② 機密性=アクセス制限、アクセス履歴記録等により、アクセス権限のない者からのアクセスを防止し、盗難、盗み見等を防止する形で、保存・管理すること。

③ 見読性=必要に応じ電子計算機その他の機器を用いて直ちに表示できるように措置すること。また、特定のハード・ソフトに依存せず、原本性を確保して読めること。
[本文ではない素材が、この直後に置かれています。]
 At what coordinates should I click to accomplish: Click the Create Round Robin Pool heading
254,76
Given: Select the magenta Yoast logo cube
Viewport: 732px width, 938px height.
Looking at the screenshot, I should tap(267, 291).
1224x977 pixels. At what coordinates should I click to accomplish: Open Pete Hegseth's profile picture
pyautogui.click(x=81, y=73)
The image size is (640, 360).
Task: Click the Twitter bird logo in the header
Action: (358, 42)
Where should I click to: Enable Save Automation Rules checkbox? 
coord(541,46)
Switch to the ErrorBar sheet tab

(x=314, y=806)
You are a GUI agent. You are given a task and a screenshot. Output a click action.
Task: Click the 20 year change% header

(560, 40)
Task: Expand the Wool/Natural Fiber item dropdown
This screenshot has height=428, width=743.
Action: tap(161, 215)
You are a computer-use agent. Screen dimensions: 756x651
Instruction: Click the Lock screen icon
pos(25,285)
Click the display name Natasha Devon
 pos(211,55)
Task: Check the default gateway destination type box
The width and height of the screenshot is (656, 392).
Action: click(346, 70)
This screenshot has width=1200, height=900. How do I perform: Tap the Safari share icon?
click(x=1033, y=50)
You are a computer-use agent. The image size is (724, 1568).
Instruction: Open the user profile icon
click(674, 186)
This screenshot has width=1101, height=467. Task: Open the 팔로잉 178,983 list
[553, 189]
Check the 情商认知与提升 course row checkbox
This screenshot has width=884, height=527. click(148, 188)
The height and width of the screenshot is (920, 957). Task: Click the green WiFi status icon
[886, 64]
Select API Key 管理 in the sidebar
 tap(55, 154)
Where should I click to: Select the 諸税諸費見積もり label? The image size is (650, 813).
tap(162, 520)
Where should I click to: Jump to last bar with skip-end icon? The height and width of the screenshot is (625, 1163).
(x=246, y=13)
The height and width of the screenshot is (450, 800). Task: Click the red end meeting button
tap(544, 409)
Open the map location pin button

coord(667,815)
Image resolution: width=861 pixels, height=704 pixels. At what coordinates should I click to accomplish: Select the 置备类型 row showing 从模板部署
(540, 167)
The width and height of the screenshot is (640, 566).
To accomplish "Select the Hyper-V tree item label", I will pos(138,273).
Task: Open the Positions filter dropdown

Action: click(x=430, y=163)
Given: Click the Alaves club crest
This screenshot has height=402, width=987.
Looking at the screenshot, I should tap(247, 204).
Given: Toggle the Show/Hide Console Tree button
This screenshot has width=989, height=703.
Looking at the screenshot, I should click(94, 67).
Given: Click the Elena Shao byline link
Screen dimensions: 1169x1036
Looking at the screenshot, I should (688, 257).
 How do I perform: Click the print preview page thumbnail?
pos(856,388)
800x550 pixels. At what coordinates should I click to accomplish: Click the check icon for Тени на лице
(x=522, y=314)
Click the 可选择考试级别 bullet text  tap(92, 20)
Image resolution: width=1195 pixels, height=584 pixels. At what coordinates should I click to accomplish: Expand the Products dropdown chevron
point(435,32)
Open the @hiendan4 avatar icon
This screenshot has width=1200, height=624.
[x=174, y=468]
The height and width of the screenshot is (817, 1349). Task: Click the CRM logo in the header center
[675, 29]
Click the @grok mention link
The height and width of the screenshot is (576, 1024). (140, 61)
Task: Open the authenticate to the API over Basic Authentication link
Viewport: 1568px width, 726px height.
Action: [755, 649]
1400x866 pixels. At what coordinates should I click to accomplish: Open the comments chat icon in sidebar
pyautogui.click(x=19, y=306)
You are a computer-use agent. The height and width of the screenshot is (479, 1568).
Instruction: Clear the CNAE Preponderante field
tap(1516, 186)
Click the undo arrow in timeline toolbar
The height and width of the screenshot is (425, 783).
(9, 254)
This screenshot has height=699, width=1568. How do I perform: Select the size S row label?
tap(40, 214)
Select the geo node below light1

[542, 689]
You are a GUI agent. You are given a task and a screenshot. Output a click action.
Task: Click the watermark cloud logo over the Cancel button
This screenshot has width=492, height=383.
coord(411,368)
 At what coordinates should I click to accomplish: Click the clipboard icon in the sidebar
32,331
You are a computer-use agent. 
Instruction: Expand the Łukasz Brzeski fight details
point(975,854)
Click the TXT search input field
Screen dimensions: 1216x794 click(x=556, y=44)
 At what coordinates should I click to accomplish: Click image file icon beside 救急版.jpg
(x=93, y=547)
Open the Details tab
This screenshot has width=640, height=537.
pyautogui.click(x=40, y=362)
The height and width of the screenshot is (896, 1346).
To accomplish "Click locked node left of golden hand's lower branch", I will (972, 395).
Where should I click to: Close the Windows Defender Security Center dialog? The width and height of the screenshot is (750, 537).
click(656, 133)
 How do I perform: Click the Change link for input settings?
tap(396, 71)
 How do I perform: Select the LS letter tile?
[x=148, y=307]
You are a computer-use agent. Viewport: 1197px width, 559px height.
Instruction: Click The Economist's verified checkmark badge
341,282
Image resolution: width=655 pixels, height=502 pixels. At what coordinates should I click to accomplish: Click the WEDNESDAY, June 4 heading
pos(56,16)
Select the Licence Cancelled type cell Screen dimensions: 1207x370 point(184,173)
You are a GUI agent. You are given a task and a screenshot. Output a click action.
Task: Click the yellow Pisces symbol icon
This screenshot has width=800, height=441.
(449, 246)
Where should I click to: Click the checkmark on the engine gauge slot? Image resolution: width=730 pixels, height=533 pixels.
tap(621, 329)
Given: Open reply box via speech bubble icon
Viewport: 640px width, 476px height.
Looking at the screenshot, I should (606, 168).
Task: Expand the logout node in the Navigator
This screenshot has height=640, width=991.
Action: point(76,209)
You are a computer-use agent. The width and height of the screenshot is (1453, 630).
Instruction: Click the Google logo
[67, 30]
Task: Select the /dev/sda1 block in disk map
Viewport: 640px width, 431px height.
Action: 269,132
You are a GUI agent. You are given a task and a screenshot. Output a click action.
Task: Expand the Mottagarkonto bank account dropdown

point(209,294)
• 原本性を確保・証明する方法電子認証、電子署名、電子透かしタイムスタンプ

 

4.医療情報システム

厚生労働省「医療情報システムの安全管理に関するガイドライン 第5.2版」令和4年3月

https://www.mhlw.go.jp/content/10808000/000936160.pdf

 

3.3. 紙の調剤済み処方箋と調剤録の電子化・外部保存について

紙の調剤済み処方箋の電子化は、紙の処方箋に法令で定められた事項を記入した後、記名押印又は署名を行い調剤済みとしたものを9章に示す方法により実施することとなる。 薬局で紙の処方箋を受け取った場合、調剤済みとなるまでは電子化したものを原本としてはならない(誤った運用例:薬局で紙の処方箋を受け付けた時点で電子化し、それを原本として調剤を行い、薬剤師の電子署名をもって調剤済みとする等)。

 

7. 電子保存の要求事項について 

これら法的に保存義務のある文書等の電子保存の要件として、真正性、見読性及び保存性の確保の 3 つの基準が示されている。

 

10. 運用管理について 

4. スキャナ等により電子化して保存する場合

(1) スキャナ読み取りの対象文書の規程

(2) スキャナ読み取り電子情報と原本と同等であることを担保する情報作成管理者の任命

(3) スキャナ読み取り電子情報への作業責任者(実施者又は情報作成管理者)の電子署名法に適合した電子署名

(4) 診療等の都度、スキャンするタイミングに関する規程

(5) 過去に蓄積された文書を電子化する場合の、実施手順規程

 

5.住民基本台帳

住民基本台帳・住民票自体が電子的。写しに「原本と相違ない」と書く。

 

施行令

(住民票の写しを交付する場合の記載)
第十五条 市町村長は、法第十二条第一項、第十二条の二第一項又は第十二条の三第一項若しくは第二項の規定により住民票の写し(法第六条第三項の規定により磁気ディスクをもつて住民票を調製している市町村にあつては、当該住民票に記録されている事項を記載した書類。以下第十五条の四までにおいて同じ。)を交付する場合には、当該住民票の写しの末尾に原本と相違ない旨を記載しなければならない。